Accueil | A la Une | Le salaire minimum, un «filet de sécurité» insuffisant

Le salaire minimum, un «filet de sécurité» insuffisant


L’étude présentée vendredi par la CSL précise notamment qu’en mars 2022, 65 775 des 438 765 salariés du Luxembourg (soit 15 %) touchaient le salaire minimum.  (photo Julien Garroy)

La Chambre des salariés (CSL) publie une radiographie détaillée des travailleurs les plus faiblement rémunérés. Une des conclusions : le salaire social minimum reste trop peu élevé pour mener une vie décente.

À la base, le salaire social minimum (SSM) est censé jouer «un rôle primordial dans la lutte contre la pauvreté et les inégalités sociales». Nora Back, la présidente de la Chambre des salariés (CSL), qualifie cet «élément clé de la politique salariale» de «filet de sécurité pour les travailleurs les plus vulnérables». Or, force est de constater que le SSM luxembourgeois – le plus élevé dans l’UE (2 570,93 euros pour les non-qualifiés et 3 085,11 euros pour les qualifiés) – ne remplit pas ce rôle. La nouvelle étude de la CSL, intitulée «Portrait de la population au salaire minimum», vient confirmer cette donne.

La véritable nouveauté de cette publication, basée sur des données fournies par l’Inspection générale de la sécurité sociale (IGSS), est qu’elle livre une analyse plus détaillée sur les caractéristiques des bénéficiaires du SSM. Il s’avère notamment que «le salaire minimum n’est pas uniquement un salaire de débutant ou d’inexpérimenté» : 22,5 % des travailleurs ayant touché le SSM en 2011, étaient toujours bloqués en bas de l’échelle salariale en 2022. «Le fait que pour un bon nombre de salariés le SSM n’est pas un phénomène passager (…) a des répercussions importantes pour les salariés», note la CSL.

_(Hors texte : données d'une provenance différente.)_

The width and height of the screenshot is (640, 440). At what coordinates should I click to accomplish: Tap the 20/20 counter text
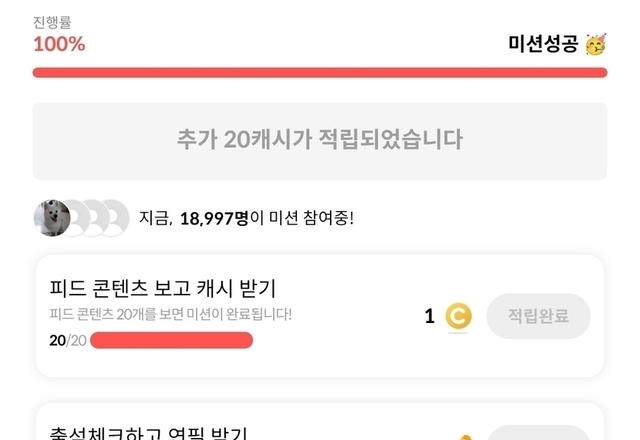coord(66,340)
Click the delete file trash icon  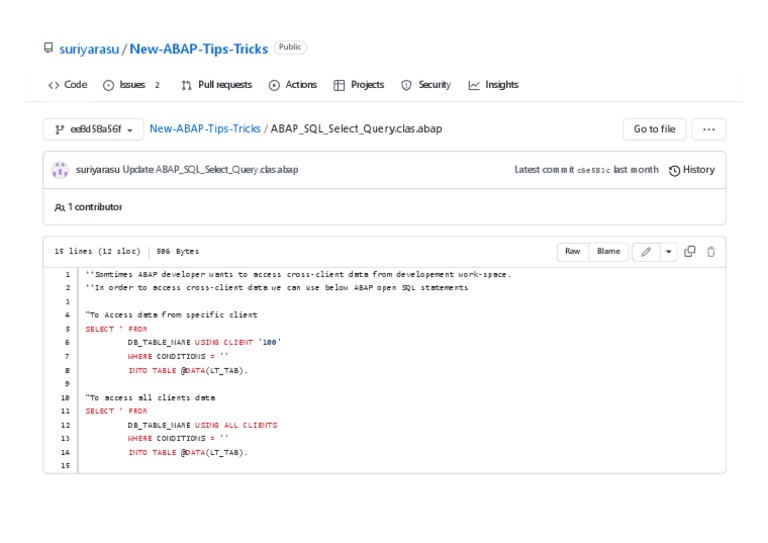pyautogui.click(x=711, y=252)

Toujours mises en avant, les prestations sociales, versées par l’État, ne suffisent pas à activer le filet de sécurité mentionné ci-dessus. «Malgré les revenus des autres membres du ménage et malgré les transferts sociaux, les ménages dont au moins un des salariés est rémunéré au voisinage du SSM restent considérablement plus pauvres que les autres ménages», conclut notamment l’étude.

La CSL veut une hausse de 10 %

Les personnes concernées sont à 60 % des résidents, dont 23 % ayant la nationalité luxembourgeoise. Près de 70 % des salariés touchant le SSM non qualifié possèdent un CDI. Avec une part de 17,2 % de la population active, ce sont les femmes qui sont le plus concernées par le SSM, contre 13,5 % des salariés masculins. En résumé, être une femme, être jeune, célibataire et de nationalité portugaise, sont les facteurs socio-démographiques qui pèsent le plus parmi les travailleurs au salaire minimum.

La CSL définit également cinq critères de vulnérabilité spécifiques qui caractérisent les bénéficiaires du SSM. Une personne regroupant ainsi deux de ces cinq critères (cols bleus, occupés dans l’Horeca ou le commerce, employé en CDD et en entreprises comptant au moins 10 salariés) ont un taux de SSM qui dépasse les 34 %. Les travailleurs qui ne tombent sous aucun de ces critères ne sont que 4 % à toucher le SSM.

En fin de compte, la CSL juge qu’une «revalorisation structurelle et conséquente» est d’une «importance capitale». Une augmentation de 10 % est revendiquée, notamment pour mettre fin à la «pauvreté laborieuse» des ménages touchant le SSM.

L’étude complète de 180 pages est à consulter sur www.csl.lu

CSV et DP ne promettent
pas de hausse structurelle

Une augmentation du salaire social minimum (SSM) ne figure pas en haut des priorités du CSV et du DP, appelés à former le nouveau gouvernement. L’engagement le plus concret des chrétiens-sociaux est d’introduire un crédit d’impôt dégressif pour soulager fiscalement les bénéficiaires du SSM. Plus vague est la perspective d’«adapter régulièrement le salaire social minimum en fonction de l’évolution des salaires et du coût de la vie». Le CSV, tout comme le DP, confirment leur volonté de maintenir l’adaptation régulière du SSM à l’inflation, déjà légalement ancrée.

Le camp libéral mentionne clairement les employeurs dans son programme, pour souligner que des adaptations du SSM ne doivent pas nuire aux entreprises, en priorité aux PME. «Chaque hausse du SSM devrait être évaluée en fonction de sa répercussion sur l’économie et le chômage», souligne le DP, qui plaide davantage pour des prestations et crédits d’impôt socialement ciblés que pour une hausse structurelle du salaire minimum.